Link diagrams for the first four glances prior to an interaction when the first glance is directed at the touchscreen

Fig. 4.
figure 4

Link diagrams for the first four glances prior to an interaction when the first glance is directed at the rotary knob

When looking at the touchscreen first the second glance was usually directed back to the road (90%) and the third to the rotary knob (54%) or to the touchscreen (29%) and then back to the touchscreen (58%) or the road (26%). We found out that in this case almost no transitions were made from the rotary knob to the road (1%) but usually back to the touchscreen first (see Fig. 3).

When the first glance was directed at the rotary knob the second glance almost always returned back to the road (97%). In 54% there was no third glance but the participant started interacting with the car. 36% of glances returned to the touchscreen, 10% to the rotary knob. With the fourth glance participants looked back to the road (69%) or started interacting (31%). According to these findings the most probable gaze path when looking at the rotary knob first is jumping back and forth between the road and the touchscreen or rotary knob (see Fig. 4).

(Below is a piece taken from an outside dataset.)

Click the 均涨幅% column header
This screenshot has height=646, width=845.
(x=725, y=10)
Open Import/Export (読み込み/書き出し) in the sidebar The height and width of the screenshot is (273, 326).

Comparing the gaze paths when looking at the touchscreen or the rotary knob first it can be seen that the participants either scanned the display for information first then looked at the control element (rotary knob) and then back to the display or that they looked at the control element first then back to the road and then either interacted with the car right away or looked at the display. When looking at the rotary knob first participants started to interact with the car earlier compared to looking at the touchscreen first. 54% of participants showing preparatory glances started interacting after the second glance when looking at the rotary knob first whereas only 16% started interacting after the second glance when looking at the touchscreen first.

When presenting status information to the driver his/her first glance is automatically directed to the display the information appeared in. Using only sound and no visual information the first glance is directed mostly to the center display rather than the cluster display (see Fig. 5). This may be due to the fact that information concerning the tasks was always presented in the center display in the rest of this study. The time of the first glance doesn’t differ significantly between the three output variations (center display, m = 1.4 s, sd = 0.8 s; cluster display, m = 1.2 s, sd = 0.3 s; sound, m = 2.3 s, sd = 1.2 s), the deviation on the other hand is higher under the sound condition then under the other two. This might be due to the participant listening to the spoken message first before scanning the displays for written text. The time before scanning might vary strongly between participants.

Fig. 5.
figure 5

Location of first glance when presenting information

5 Discussion and Implications

It could be shown that in most interaction scenarios there is a preparatory fixation of either the display or a control element with which the user wants to interact prior to the actual interaction. Concerning duration and number of glances there is a significant difference between using a touchscreen or a rotary knob. Also, there are almost no direct transitions between the single interaction elements. Instead, the driver fixates the road first before looking down again at another interaction element. When looking at a control element first the driver starts interacting after fewer glances then when looking at the display that control element interacts with first. These are important findings for the future design of in-vehicle infotainment systems. Especially for interfaces consisting of more than one display and control element it should be considered that a gaze path usually doesn’t go from one element to the other but mostly across the windshield. This study also has implications for gaze distraction research as therefore the type of off-road glance before an interaction could support in identifying the corresponding task.